▸ **TASK PROMPT**: Look for the line containing "Image resolution: width=1389" in the records below. Then output it and all the lines that follow, exactly and without any others.

▸ **EXTRACTED MATERIAL**:
- Opening Delimiter -
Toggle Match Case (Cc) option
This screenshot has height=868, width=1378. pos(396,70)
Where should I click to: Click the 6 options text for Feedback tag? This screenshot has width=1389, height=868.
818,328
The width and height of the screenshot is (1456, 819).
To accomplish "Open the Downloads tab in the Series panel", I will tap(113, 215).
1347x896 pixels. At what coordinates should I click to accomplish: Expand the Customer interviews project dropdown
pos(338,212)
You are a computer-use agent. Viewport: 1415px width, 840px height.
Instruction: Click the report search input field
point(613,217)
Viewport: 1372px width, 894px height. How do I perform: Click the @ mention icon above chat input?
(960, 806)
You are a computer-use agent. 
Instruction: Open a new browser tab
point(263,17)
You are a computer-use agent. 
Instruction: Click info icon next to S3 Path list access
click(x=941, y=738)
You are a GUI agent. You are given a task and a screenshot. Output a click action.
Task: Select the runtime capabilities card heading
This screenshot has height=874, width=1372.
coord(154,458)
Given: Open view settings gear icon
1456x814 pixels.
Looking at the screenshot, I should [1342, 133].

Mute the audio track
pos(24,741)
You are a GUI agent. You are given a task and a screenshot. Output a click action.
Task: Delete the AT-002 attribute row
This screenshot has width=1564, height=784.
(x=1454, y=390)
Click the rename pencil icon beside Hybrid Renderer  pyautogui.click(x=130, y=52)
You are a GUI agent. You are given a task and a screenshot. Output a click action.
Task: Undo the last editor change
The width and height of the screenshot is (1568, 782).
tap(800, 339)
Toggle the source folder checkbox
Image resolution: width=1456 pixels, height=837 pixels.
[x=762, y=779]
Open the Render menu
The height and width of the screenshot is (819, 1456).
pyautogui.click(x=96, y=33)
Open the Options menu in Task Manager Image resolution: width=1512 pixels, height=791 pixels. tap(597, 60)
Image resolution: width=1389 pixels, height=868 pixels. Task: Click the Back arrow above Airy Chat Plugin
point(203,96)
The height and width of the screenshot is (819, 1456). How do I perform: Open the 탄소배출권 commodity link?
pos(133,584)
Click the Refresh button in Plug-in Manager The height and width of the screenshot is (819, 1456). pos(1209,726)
- Closing Delimiter -
▸ **ANSWER SPACE**:
Image resolution: width=1389 pixels, height=868 pixels. Task: Click the Back arrow above Airy Chat Plugin
point(203,96)
The height and width of the screenshot is (819, 1456). How do I perform: Open the 탄소배출권 commodity link?
pos(133,584)
Click the Refresh button in Plug-in Manager The height and width of the screenshot is (819, 1456). pos(1209,726)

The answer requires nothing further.